A new study has revealed that children who are smacked at a young age are more likely to develop behaviour problems.
It used the survey responses of more than 12,000 American families who talked about their child’s behaviour from kindy to grade eight; the data was part of a national Early Childhood Longitudinal study.
Researchers got their results by pairing up subjects who had and had not been smacked and observing their behaviour. To get the most accurate results, the children in the study had to meet the same standard in a 38-factor test.
The 38 factors included their initial level of behavioural problems as rated by a teacher, their parents’ marital status, their mental health, their stress levels and their parenting style (as defined by the children).
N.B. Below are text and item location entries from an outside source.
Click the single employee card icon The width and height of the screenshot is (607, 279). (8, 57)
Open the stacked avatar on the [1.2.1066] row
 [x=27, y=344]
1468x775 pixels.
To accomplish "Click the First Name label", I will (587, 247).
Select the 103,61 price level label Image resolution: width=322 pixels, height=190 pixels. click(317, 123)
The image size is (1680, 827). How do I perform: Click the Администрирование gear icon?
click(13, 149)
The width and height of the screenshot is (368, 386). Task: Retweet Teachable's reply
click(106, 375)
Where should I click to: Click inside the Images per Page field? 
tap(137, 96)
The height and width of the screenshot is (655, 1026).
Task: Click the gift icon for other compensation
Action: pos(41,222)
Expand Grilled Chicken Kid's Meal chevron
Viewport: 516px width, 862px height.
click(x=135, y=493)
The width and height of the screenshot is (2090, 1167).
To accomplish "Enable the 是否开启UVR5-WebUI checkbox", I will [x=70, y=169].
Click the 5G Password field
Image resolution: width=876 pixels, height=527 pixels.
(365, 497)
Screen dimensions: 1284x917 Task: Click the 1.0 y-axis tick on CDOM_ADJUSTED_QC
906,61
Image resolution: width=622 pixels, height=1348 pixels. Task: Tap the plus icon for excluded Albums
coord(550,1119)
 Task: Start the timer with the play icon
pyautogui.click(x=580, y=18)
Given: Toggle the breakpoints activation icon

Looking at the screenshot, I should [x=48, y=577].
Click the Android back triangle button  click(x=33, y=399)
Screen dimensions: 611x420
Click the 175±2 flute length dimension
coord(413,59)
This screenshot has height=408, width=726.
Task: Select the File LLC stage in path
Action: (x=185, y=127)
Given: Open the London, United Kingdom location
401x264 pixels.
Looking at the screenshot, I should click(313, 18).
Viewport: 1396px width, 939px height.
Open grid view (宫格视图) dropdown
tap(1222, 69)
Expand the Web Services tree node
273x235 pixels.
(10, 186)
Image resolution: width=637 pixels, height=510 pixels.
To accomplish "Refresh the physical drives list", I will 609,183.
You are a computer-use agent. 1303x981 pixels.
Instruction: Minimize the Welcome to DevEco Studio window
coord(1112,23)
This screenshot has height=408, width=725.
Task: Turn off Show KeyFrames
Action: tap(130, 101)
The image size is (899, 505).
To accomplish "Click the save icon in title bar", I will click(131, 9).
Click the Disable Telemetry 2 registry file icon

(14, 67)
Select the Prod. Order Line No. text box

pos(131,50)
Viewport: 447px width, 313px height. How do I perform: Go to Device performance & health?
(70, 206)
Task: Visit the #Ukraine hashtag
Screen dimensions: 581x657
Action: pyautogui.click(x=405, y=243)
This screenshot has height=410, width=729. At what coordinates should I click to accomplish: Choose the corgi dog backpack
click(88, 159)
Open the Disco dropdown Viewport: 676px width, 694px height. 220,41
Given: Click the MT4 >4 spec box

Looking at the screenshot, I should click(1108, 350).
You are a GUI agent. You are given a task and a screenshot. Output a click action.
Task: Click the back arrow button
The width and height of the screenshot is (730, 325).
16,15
The final results showed that children who were smacked at five years old were more likely to develop behaviour problems at six and then further problems at eight.
These results were dependant on teachers’ ratings of children’s behaviour. If children were smacked with frequency, the survey found their behaviour to be even worse.
Elizabeth Gershoff, the professor of human development at UTA who headed the study believes that we are making more and more progress on finding out the effect spanking has on children.
Gershoff told The Australian, “This is the closest we can get, outside of an experiment, to say that spanking causes negative changes in children’s behaviour. I can’t think of another way to explain our results,”
However, a majority of Australians still believe that smacking is an effective method of discipline. In 2012 a poll on News.com.au found that 85 percent of Aussies have smacked their kids. Only eight per cent of more than 4000 of the respondents regretted using that method.
Recently a comprehensive 50-year study of 160,000 children found the more children were smacked, the more aggressive and anti-social they became.
The research, published in the Journal of Family Psychology, is just one of many studies marking a correlation between smacking and behavioural issues. According to the study, 80 per cent of children around the world are disciplined using this method.
Corporal punishment of children including hitting and smacking is illegal in 53 countries.